What to do:
(A) Translate this sentence from the blog post about counting wireless networks on the drive home into Spanish: "Naturally there were probably a few more that don't broadcast, but I wasn't concerned with them."
(B) Proceed with the blog post about counting wireless networks on the drive home, picking up after its last sentence.

Passage to read:
^^^^^^^^^^^^^^^^
Crossposted from my O'Reilly blog

hehe... I was a bad boy tonight. Ok, well not really, but with a title like that you expect it. no?

Here's the deal: I went out on a call tonight. Spent about an hour working on someone's wireless network. Pretty basic stuff, with no real hiccups. Once I left and started to drive home, I *noticed* my WLAN monitor was still running. Being the curious fella I am, I thought to myself... I wonder how many networks I'll see between here and home. Home is about 3 miles away.

So... driving the speed limit (40MPH), and keeping one eye on the laptop, I counted about 30 wireless networks that I could see. Naturally there were probably a few more that don't broadcast, but I wasn't concerned with them. Of that 30, roughly 6 were "secured" with WEP. I use airquotes here because we don't know how secure they actually are, but anyway...
^^^^^^^^^^^^^^^^
(Entries on where items appear)
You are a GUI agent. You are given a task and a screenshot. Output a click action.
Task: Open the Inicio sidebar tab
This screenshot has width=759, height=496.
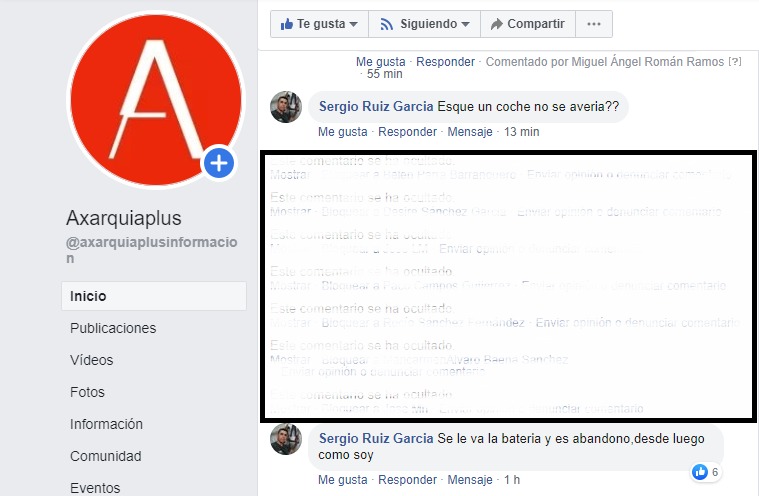point(154,296)
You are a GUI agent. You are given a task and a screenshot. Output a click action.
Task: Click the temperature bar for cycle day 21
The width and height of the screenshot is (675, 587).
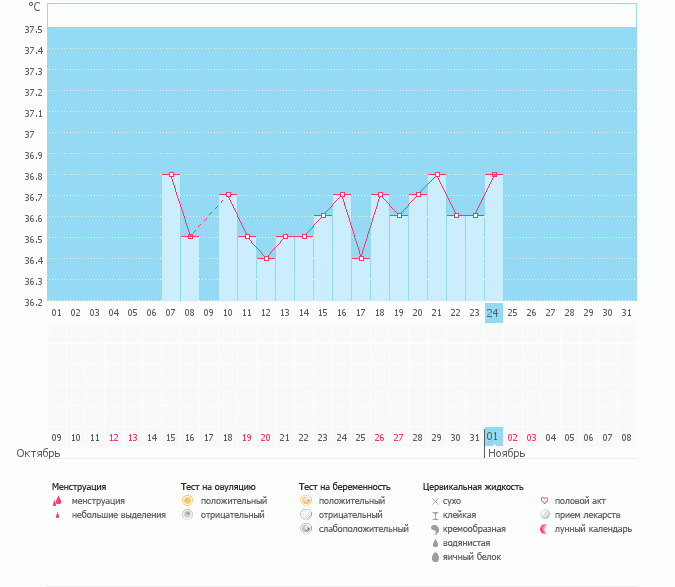(x=437, y=240)
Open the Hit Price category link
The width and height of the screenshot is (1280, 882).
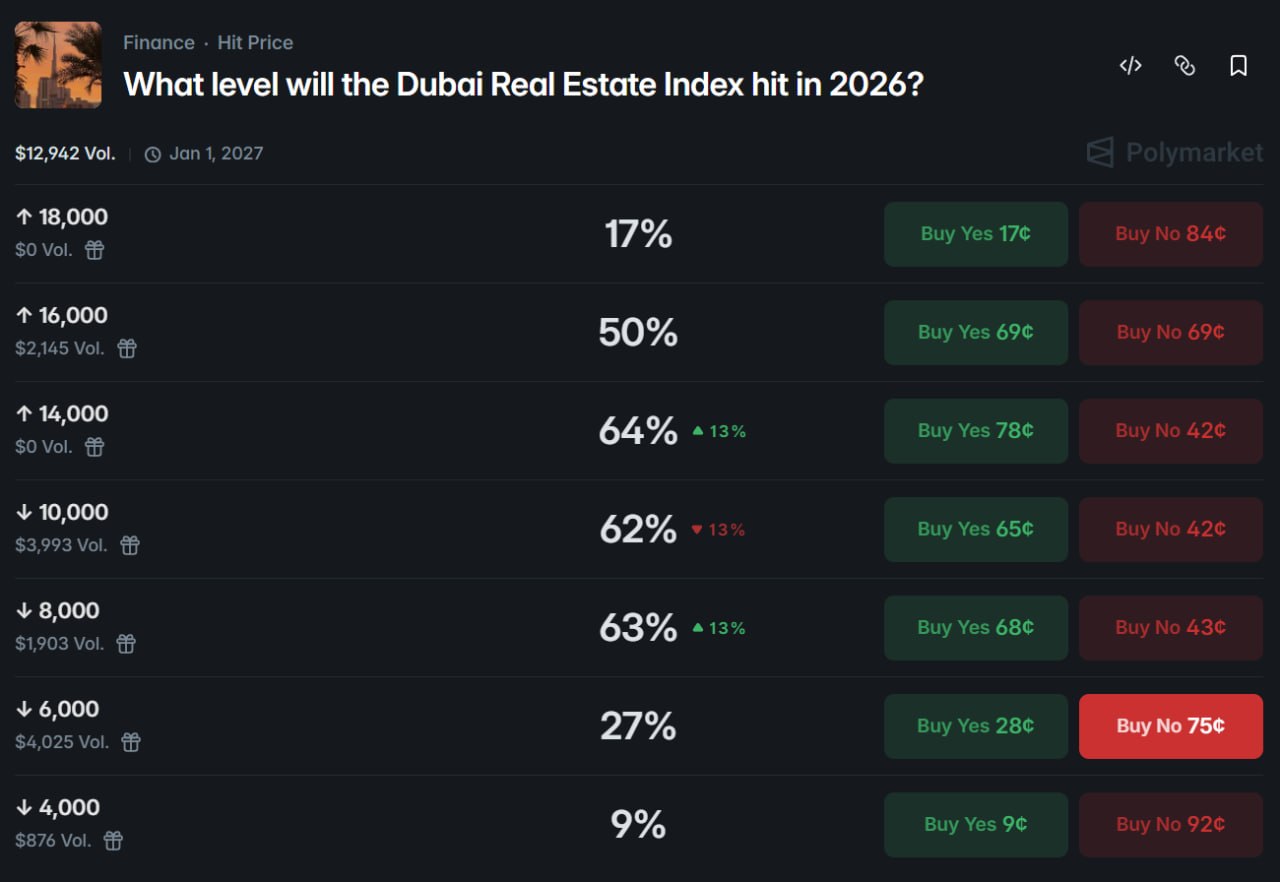click(x=255, y=43)
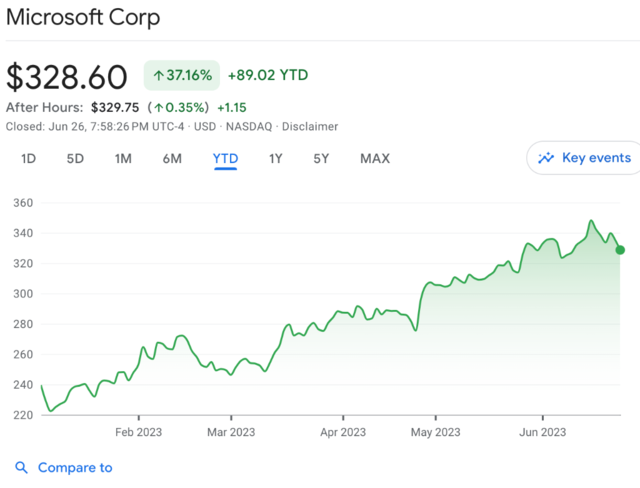The width and height of the screenshot is (640, 488).
Task: Select the 1D time range tab
Action: (29, 159)
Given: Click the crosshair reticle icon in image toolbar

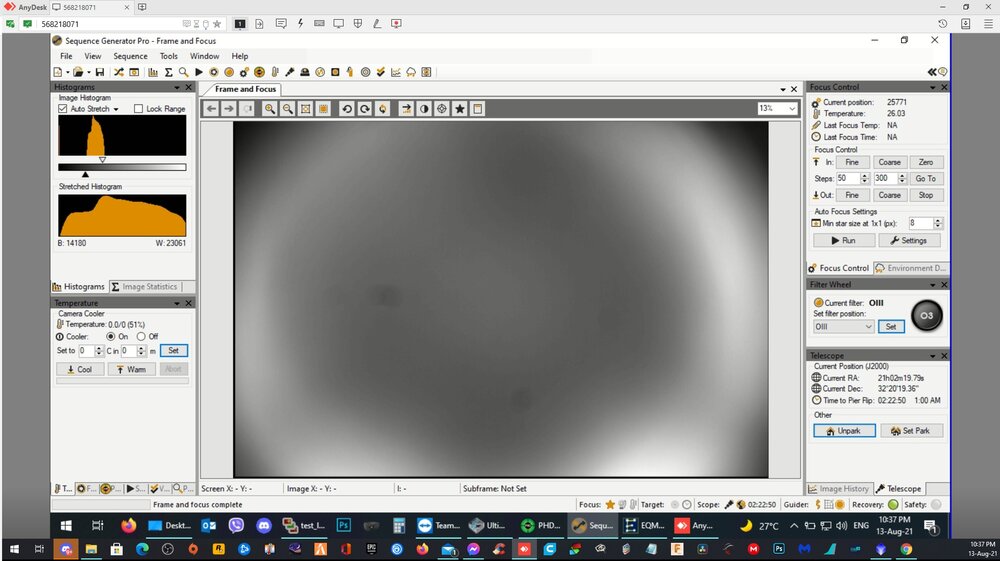Looking at the screenshot, I should (x=442, y=109).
^^^^^^^^^^^^^^^^
Results for each task:
(A) Naturalmente, probablemente había algunas más que no transmiten, pero no me preocupaban.

(B)
Out of the remaining 24, about 10 were using something other than the default SSID (like "linksys" or "netgear".) This is the part that tickled me the most. Of those 10, at least 2 of them used misspellings of the default SSID (i.e. lynksis.) I couldn't help but wonder if this was a deliberate attempt to be clever (aka more secure.) LOL Flipping a few letters in the SSID doesn't help much if you broadcast it to the whole neighborhood. To me, it doesn't mean you're clever, it means you can't spell. LOL

annnnnyway, by this point I was almost home and dying to mention it in my blog. No I didn't borrow any bandwidth but I did get a few funny looks from people as I was driving home with the laptop lighting up the inside of the jeep. Or maybe it was my laughter that got their attention.

Will I do this more often? I hate to say it, but probably yeah. I'm a curious type. But I won't be borrowing any bandwidth, since that's stealing. Not to mention it's kinda pointless to try and accomplish anything other than scanning while driving down a major highway.

Is there a point to this post? Well if there must be, I guess it's this: PEOPLE... SECURE YOUR WIRELESS. YOU HAVE BEEN WARNED.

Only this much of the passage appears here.